> [Direction]: Render every line of the listing below as a Markdown table with the columns Row and Line. Number the rows in order, and omit blank lines.

┄┄┄┄┄┄┄┄┄┄┄┄┄┄┄┄┄┄┄┄

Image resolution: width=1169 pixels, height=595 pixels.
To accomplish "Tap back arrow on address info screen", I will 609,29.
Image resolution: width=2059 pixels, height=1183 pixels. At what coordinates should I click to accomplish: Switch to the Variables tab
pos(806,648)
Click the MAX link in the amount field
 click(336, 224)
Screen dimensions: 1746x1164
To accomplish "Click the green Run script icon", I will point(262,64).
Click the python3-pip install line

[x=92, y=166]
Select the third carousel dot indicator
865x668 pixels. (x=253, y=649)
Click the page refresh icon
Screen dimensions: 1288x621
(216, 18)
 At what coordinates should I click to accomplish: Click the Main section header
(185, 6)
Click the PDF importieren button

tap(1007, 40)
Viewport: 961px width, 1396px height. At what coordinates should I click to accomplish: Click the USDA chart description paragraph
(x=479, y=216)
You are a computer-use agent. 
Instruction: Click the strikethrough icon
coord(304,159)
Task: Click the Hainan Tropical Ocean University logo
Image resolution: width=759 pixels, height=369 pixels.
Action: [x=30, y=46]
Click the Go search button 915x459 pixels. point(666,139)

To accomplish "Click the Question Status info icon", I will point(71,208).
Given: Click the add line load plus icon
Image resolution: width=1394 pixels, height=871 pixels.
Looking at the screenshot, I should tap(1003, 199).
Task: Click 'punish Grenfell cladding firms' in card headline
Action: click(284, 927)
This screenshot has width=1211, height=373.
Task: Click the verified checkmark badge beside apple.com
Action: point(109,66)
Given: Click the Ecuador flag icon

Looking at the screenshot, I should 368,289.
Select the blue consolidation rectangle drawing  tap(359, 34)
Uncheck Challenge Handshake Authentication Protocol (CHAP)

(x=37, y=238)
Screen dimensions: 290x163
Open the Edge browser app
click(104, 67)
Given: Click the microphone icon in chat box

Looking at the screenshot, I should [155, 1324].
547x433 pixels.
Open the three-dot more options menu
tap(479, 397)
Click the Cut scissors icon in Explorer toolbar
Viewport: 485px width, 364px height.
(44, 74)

┄┄┄┄┄┄┄┄┄┄┄┄┄┄┄┄┄┄┄┄

> [The response]:
| Row | Line |
|---|---|
| 1 | Image resolution: width=1169 pixels, height=595 pixels. |
| 2 | To accomplish "Tap back arrow on address info screen", I will 609,29. |
| 3 | Image resolution: width=2059 pixels, height=1183 pixels. At what coordinates should I click to accomplish: Switch to the Variables tab |
| 4 | pos(806,648) |
| 5 | Click the MAX link in the amount field |
| 6 |  click(336, 224) |
| 7 | Screen dimensions: 1746x1164 |
| 8 | To accomplish "Click the green Run script icon", I will point(262,64). |
| 9 | Click the python3-pip install line |
| 10 | [x=92, y=166] |
| 11 | Select the third carousel dot indicator |
| 12 | 865x668 pixels. (x=253, y=649) |
| 13 | Click the page refresh icon |
| 14 | Screen dimensions: 1288x621 |
| 15 | (216, 18) |
| 16 |  At what coordinates should I click to accomplish: Click the Main section header |
| 17 | (185, 6) |
| 18 | Click the PDF importieren button |
| 19 | tap(1007, 40) |
| 20 | Viewport: 961px width, 1396px height. At what coordinates should I click to accomplish: Click the USDA chart description paragraph |
| 21 | (x=479, y=216) |
| 22 | You are a computer-use agent.  |
| 23 | Instruction: Click the strikethrough icon |
| 24 | coord(304,159) |
| 25 | Task: Click the Hainan Tropical Ocean University logo |
| 26 | Image resolution: width=759 pixels, height=369 pixels. |
| 27 | Action: [x=30, y=46] |
| 28 | Click the Go search button 915x459 pixels. point(666,139) |
| 29 | To accomplish "Click the Question Status info icon", I will point(71,208). |
| 30 | Given: Click the add line load plus icon |
| 31 | Image resolution: width=1394 pixels, height=871 pixels. |
| 32 | Looking at the screenshot, I should tap(1003, 199). |
| 33 | Task: Click 'punish Grenfell cladding firms' in card headline |
| 34 | Action: click(284, 927) |
| 35 | This screenshot has width=1211, height=373. |
| 36 | Task: Click the verified checkmark badge beside apple.com |
| 37 | Action: point(109,66) |
| 38 | Given: Click the Ecuador flag icon |
| 39 | Looking at the screenshot, I should 368,289. |
| 40 | Select the blue consolidation rectangle drawing  tap(359, 34) |
| 41 | Uncheck Challenge Handshake Authentication Protocol (CHAP) |
| 42 | (x=37, y=238) |
| 43 | Screen dimensions: 290x163 |
| 44 | Open the Edge browser app |
| 45 | click(104, 67) |
| 46 | Given: Click the microphone icon in chat box |
| 47 | Looking at the screenshot, I should [155, 1324]. |
| 48 | 547x433 pixels. |
| 49 | Open the three-dot more options menu |
| 50 | tap(479, 397) |
| 51 | Click the Cut scissors icon in Explorer toolbar |
| 52 | Viewport: 485px width, 364px height. |
| 53 | (44, 74) |